• **Problem description**: If a line in the records below holds the word "computer", copy it.

• **Provided material**:
——————

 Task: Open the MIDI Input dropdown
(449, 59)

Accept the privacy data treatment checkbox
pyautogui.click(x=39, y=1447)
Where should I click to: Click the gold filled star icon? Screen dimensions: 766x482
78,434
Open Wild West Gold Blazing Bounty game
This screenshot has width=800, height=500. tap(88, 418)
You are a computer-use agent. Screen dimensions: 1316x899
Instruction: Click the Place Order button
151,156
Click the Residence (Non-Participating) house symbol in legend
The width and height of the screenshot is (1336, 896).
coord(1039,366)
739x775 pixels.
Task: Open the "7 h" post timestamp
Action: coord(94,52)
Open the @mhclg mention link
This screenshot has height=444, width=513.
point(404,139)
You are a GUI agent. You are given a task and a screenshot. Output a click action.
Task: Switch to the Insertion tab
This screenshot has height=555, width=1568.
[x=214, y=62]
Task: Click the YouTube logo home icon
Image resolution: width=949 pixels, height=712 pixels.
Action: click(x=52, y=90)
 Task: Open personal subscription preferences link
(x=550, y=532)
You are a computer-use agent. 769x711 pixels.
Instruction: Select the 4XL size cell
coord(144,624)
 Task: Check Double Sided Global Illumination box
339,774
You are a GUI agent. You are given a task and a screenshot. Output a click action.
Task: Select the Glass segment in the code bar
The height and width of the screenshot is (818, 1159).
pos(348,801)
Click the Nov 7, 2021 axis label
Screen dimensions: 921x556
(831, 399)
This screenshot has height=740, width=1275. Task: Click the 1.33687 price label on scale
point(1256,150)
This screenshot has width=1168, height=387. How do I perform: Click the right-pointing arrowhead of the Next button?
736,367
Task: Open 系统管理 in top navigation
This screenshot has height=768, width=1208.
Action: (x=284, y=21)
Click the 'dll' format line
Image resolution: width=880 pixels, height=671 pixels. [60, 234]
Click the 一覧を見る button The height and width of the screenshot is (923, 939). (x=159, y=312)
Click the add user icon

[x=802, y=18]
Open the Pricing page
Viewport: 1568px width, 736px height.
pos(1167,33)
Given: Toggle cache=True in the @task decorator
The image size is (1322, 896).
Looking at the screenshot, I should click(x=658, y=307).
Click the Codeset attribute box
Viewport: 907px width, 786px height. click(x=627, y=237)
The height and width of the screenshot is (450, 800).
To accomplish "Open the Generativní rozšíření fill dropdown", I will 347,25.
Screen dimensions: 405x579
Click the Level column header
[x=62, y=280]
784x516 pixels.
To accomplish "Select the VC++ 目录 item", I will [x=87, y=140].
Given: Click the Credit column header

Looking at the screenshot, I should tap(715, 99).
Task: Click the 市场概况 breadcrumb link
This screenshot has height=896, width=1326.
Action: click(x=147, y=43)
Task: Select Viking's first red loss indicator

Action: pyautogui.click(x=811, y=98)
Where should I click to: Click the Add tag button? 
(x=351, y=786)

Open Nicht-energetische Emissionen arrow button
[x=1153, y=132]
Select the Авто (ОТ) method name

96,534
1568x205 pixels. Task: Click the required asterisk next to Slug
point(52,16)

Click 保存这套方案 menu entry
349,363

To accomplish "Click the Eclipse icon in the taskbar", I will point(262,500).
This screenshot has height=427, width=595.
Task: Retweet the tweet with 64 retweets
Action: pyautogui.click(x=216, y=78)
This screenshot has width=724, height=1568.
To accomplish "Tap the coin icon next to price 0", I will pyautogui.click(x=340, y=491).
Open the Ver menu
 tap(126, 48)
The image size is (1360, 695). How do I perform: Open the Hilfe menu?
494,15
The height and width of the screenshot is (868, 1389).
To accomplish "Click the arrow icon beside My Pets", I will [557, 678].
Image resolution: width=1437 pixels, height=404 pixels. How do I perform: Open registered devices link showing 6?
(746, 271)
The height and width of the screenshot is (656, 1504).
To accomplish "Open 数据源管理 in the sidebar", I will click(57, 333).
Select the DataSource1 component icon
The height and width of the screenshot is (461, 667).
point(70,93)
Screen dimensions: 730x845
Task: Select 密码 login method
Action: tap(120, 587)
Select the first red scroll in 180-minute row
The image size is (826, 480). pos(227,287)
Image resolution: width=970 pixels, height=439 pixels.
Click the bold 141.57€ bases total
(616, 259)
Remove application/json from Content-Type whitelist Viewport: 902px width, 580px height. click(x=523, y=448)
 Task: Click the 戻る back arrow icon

——————

• **Solution**:
You are a computer-use agent. Screen dimensions: 1316x899
You are a computer-use agent. 769x711 pixels.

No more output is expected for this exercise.